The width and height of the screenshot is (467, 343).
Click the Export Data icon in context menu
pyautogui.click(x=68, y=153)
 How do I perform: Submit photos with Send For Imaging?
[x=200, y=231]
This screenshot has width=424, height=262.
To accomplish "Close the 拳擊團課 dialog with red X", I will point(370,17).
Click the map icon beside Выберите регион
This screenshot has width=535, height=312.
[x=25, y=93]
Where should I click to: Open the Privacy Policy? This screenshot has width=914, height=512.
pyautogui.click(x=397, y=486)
* * *
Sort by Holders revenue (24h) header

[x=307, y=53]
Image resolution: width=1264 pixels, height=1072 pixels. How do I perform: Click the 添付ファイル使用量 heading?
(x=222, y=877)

Work required ▸
Quote the listing above, but only from the line that shows "The width and" through the line that shows "This screenshot has width=424, height=262.".

Result below ▸
The width and height of the screenshot is (467, 343).
Click the Export Data icon in context menu
pyautogui.click(x=68, y=153)
 How do I perform: Submit photos with Send For Imaging?
[x=200, y=231]
This screenshot has width=424, height=262.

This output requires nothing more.